Copyright © 2017 Das,
Wexler, Pirooznia e Elhaik. Este é um artigo de acesso aberto distribuído sob
os termos da Licença Creative Commons
Attribution (CC BY). O uso, distribuição ou reprodução em outros fóruns é
permitido, desde que o(s) autor(es) original(ais) ou licenciantes sejam
creditados e que a publicação original nesta revista seja citada, de acordo com
a prática acadêmica aceita.
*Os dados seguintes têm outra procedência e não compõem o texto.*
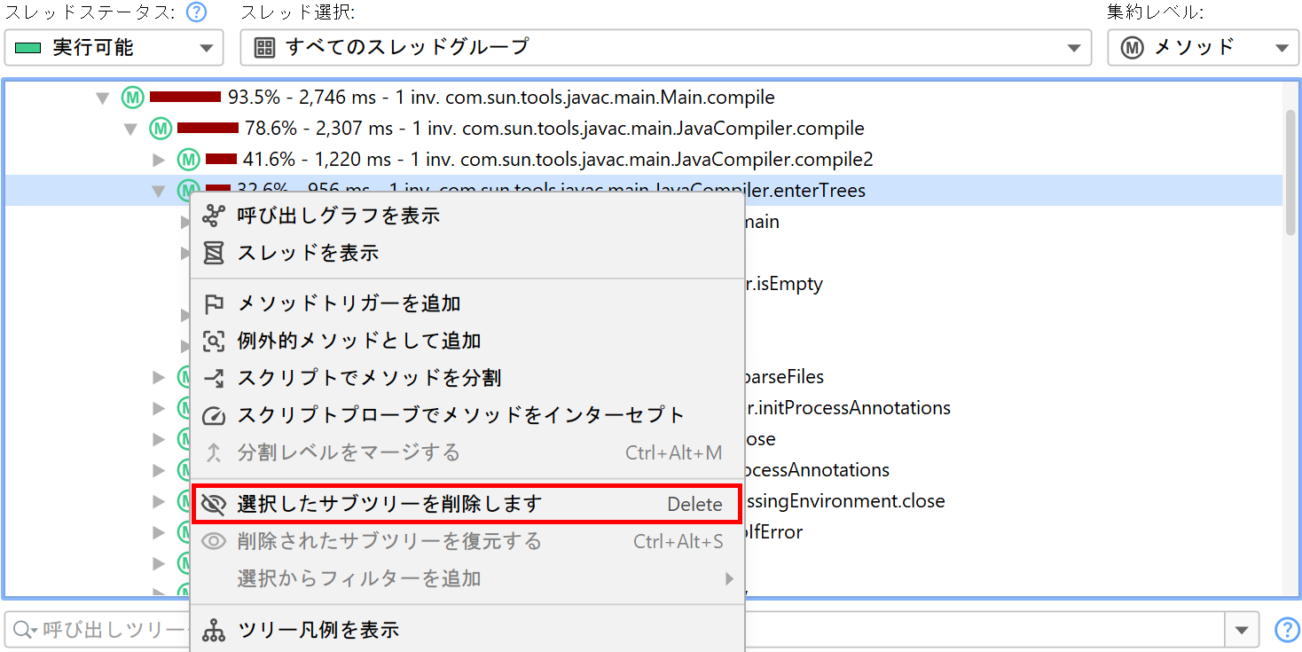Click the help icon beside search field
Image resolution: width=1302 pixels, height=652 pixels.
(1286, 630)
Não é permitido uso, distribuição ou reprodução que
não esteja em conformidade com estes termos.
Fonte:
Frontiers / Frontiers in Genetics
*Correspondência: Eran
Elhaik, e.elhaik@sheffield.ac.uk
*****
Notas
da Tradução
[1] Em Estatística,
coorte é um conjunto de pessoas que têm em comum um evento que se deu no mesmo
período; exemplo: coorte de pessoas que nasceram entre 1960 e 1970; coorte de
mulheres casadas entre 1990 e 2000; coorte de vítimas do terremoto do Haiti;
etc. Wikipédia
[2] Os citas eram um
antigo povo Iraniano de pastores nómadas equestres que por toda a Antiguidade
Clássica dominaram a estepe pôntico-cáspia, conhecida à época como Cítia. Na
Antiguidade Tardia os sármatas, povo com o qual os citas tinham forte parentesco,
acabaram por dominar a região. Wikipédia
[3] Sórbios ou sorábios
(em alto sorábio: Serbja, em baixo sorábio: Serby) são um povo eslavo ocidental
relativamente pequeno, vivendo como minoria na região conhecida como Lusácia
nos estados alemães da Saxônia e Brandemburgo. Também são conhecidos como
lusácios, wends, serbo-lusácios ou sérvios da Lusácia. Wikipédia
[4] A tabela 1 foi transposta para a forma de blocos
subdivididos em itens para facilitar a leitura.